TEXT EXTRACT
• • • •

Nav_repush() is hurting valgrind
The valgrind logs[1] show a recent burst of errors from calls to Nav_repush(). Also, I'm currently trialling a patch to fix the image access errors from a_Cache_stop_client() [2]. I don't think it can be the cause of the Nav_repush() problems but I'd like a second opinion (I don't yet fully understand how this code should work). Regards, Jeremy Henty [1] http://starurchin.singularity/dillo/valgrind.html [2] http://starurchin.singularity/dillo/patch/make-a_Cache_stop_client-close-cli...
On Sat, May 09, 2009 at 10:27:34AM +0100, Jeremy Henty wrote:
The valgrind logs[1] show a recent burst of errors from calls to Nav_repush().
Oh, here I can't reproduce that. I've tried with some sites and the valgrind log here is clean (a bit better than it used to be). Do you have an example URL or test case? BTW, I'm talking about the vanilla repository. Are you testing with a patched repo?
Also, I'm currently trialling a patch to fix the image access errors from a_Cache_stop_client() [2]. I don't think it can be the cause of the Nav_repush() problems but I'd like a second opinion (I don't yet fully understand how this code should work).
[1] http://starurchin.singularity/dillo/valgrind.html [2] http://starurchin.singularity/dillo/patch/make-a_Cache_stop_client-close-cli...
The DNS here can't resolve the hostname. -- Cheers Jorge.-
On Sat, May 09, 2009 at 10:00:55AM -0400, Jorge Arellano Cid wrote:
On Sat, May 09, 2009 at 10:27:34AM +0100, Jeremy Henty wrote:
The valgrind logs[1] show a recent burst of errors from calls to Nav_repush().
Oh, here I can't reproduce that. I've tried with some sites and the valgrind log here is clean (a bit better than it used to be). Do you have an example URL or test case?
Not yet. I'll see what I can dig out of the logs.
BTW, I'm talking about the vanilla repository. Are you testing with a patched repo?
Yes. If it continues I'll back out any relevant patches and see if it changes anything. I've added a list of my local patches to the valgrind log page so that developers can see what I've done. http://starurchin.org/dillo/valgrind.html The only two that could (I think) possibly be relevant are: http://starurchin.org/dillo/patch/img_ref.diff.txt http://starurchin.org/dillo/patch/make-a_Cache_stop_client-close-client.txt The first patch was suggested to me by the list when I first reported the image access problems, the second is my attempt to fix it. I'd really appreciate any comments on whether they are doing things the right way.

• • • •

REQUIREMENTS
A. List every web address in the valgrind thread that is on the starurchin.org domain.
B. Retype the part of the valgrind thread starting at "Yes. If it continues" and ending at "the right way.".
C. In the valgrind thread, which repository does Jorge say he is testing with?

RECORDED INFORMATION

• • • •

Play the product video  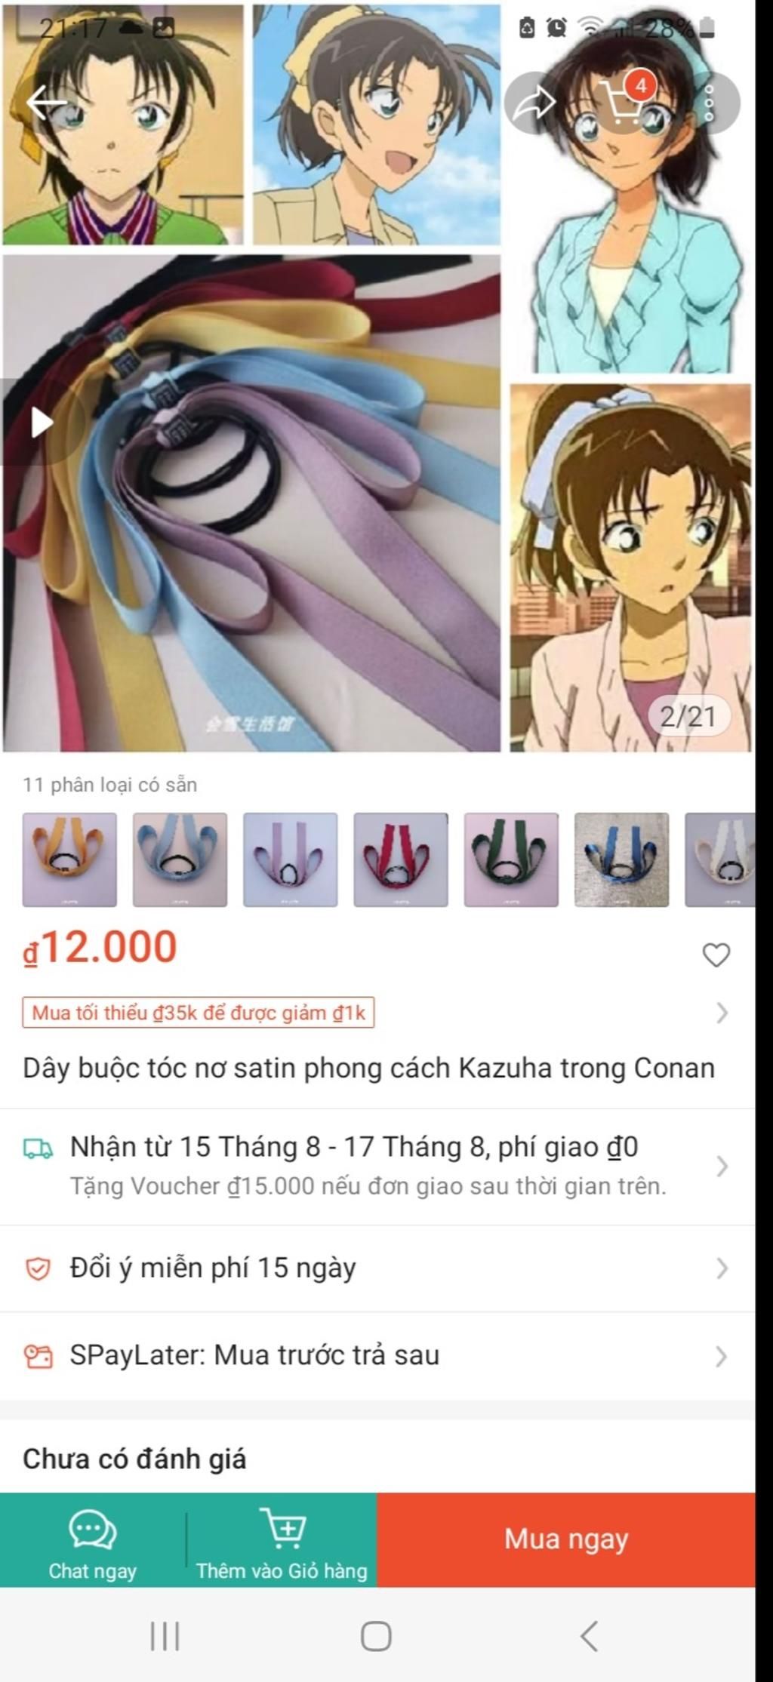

• • • •

OUTPUTS FOR THE TASKS
A.
http://starurchin.org/dillo/valgrind.html
http://starurchin.org/dillo/patch/img_ref.diff.txt
http://starurchin.org/dillo/patch/make-a_Cache_stop_client-close-client.txt

B.
Yes. If it continues I'll back out any relevant patches and see if it changes anything. I've added a list of my local patches to the valgrind log page so that developers can see what I've done. http://starurchin.org/dillo/valgrind.html The only two that could (I think) possibly be relevant are: http://starurchin.org/dillo/patch/img_ref.diff.txt http://starurchin.org/dillo/patch/make-a_Cache_stop_client-close-client.txt The first patch was suggested to me by the list when I first reported the image access problems, the second is my attempt to fix it. I'd really appreciate any comments on whether they are doing things the right way.

C. The vanilla repository.